El Zonte - El Salvador 🇸🇻
Du 2 au 4 avril
Trois jours de maladie, de pupusas et de surf.
Notre séjour peut se résumer de la sorte : on arrive sur la nationale, notre logement est accolé. C'est la Casa Azul... On a pas fait le choix d'être sur la plage parce qu'un dortoir coûte 20$ par personne. Au moins ici, même si le lieu est encore en chantier, qu'il n'y a pas de frigo, on peut avoir une chambre sans fourmis, avec une température moyenne de 35°C pour moitié prix !
Ça tombe bien parce que je vais passer les 3 jours de notre séjour ici entre le lit et la pupuseria avec quelques détours par la plage.
On pense que j'ai attrapé la maladie que Luis se traînait à San Salvador après un séjour chez les touristes de la Treehouse, entre grippe, fièvre, courbatures, maux de tête, toux et fatigue... Une sorte de COVID en quelque sorte !
Donc me voilà clouée au lit, alternant entre Doliprane et siestes, petits déjeuners saupoudrés d'amour que Luis me prépare. Les après-midi j'arrive à rassembler des forces pour la balade sur le sable au coucher de soleil puis notre rituel pupusas chez Jeisi.. Qui finira par nous écoeurer (18 pupusas en 3 dîners!) mais qui restent les meilleures qu'on mangera dans le pays !

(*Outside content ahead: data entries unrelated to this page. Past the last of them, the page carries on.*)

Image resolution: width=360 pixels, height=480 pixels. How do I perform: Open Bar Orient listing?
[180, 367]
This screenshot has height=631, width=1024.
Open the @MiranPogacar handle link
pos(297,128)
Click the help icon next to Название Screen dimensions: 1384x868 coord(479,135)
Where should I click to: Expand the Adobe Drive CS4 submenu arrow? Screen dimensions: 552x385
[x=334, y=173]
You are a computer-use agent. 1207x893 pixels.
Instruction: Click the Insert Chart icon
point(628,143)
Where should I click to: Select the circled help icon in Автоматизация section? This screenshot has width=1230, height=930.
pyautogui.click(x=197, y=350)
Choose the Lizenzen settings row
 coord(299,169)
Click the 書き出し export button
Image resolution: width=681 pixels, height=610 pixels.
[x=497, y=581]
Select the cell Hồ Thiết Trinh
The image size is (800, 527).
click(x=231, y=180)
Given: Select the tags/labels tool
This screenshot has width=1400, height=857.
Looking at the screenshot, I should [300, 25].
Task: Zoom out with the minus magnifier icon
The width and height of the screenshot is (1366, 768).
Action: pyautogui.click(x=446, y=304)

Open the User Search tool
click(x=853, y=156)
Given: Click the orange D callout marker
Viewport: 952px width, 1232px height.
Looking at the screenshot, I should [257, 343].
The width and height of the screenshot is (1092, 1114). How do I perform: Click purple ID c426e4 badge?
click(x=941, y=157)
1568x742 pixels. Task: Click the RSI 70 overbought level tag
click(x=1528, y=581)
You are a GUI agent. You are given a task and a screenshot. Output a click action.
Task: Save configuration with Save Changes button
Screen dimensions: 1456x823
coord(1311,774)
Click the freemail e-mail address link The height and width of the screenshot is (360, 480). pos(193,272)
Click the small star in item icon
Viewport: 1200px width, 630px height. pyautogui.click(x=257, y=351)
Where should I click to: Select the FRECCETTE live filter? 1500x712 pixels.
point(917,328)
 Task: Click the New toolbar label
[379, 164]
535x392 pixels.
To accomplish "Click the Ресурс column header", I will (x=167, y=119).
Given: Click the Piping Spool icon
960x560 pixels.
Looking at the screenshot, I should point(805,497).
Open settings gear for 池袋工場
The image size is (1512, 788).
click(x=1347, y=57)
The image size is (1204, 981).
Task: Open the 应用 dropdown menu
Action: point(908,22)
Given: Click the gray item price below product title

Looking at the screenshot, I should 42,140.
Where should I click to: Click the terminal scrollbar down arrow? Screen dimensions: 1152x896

La veille de notre départ Luis fait une session de surf de bon matin. Je suis si triste de ne pas pouvoir en faire aussi !!
Luis
Le spot fait un peu peur parce qu'il donne sur des rochers, mais les vagues sont très douces et cassent dans le bon sens c'est à dire vers la plage de sable. Ma maîtrise des virages étant ce qu'elle est je finis quand même avec plein de petits bobos aux pieds. Mais c'est une super session et en étant forcé de ne pas foncer dans les rochers, je fais des progrès et j'arrive à rester sur les vagues de plus en plus longtemps ! On ne refera sans doute pas de surf avant le Mexique donc je suis content d'avoir pu placer une session !
Et le dernier soir on s'octroie un petit apéro d'avant coucher de soleil puis pupuseria (bien sûr!) en observant les surfeurs dans un des plus jolis restaurants d'El Zonte, le Nan Tal.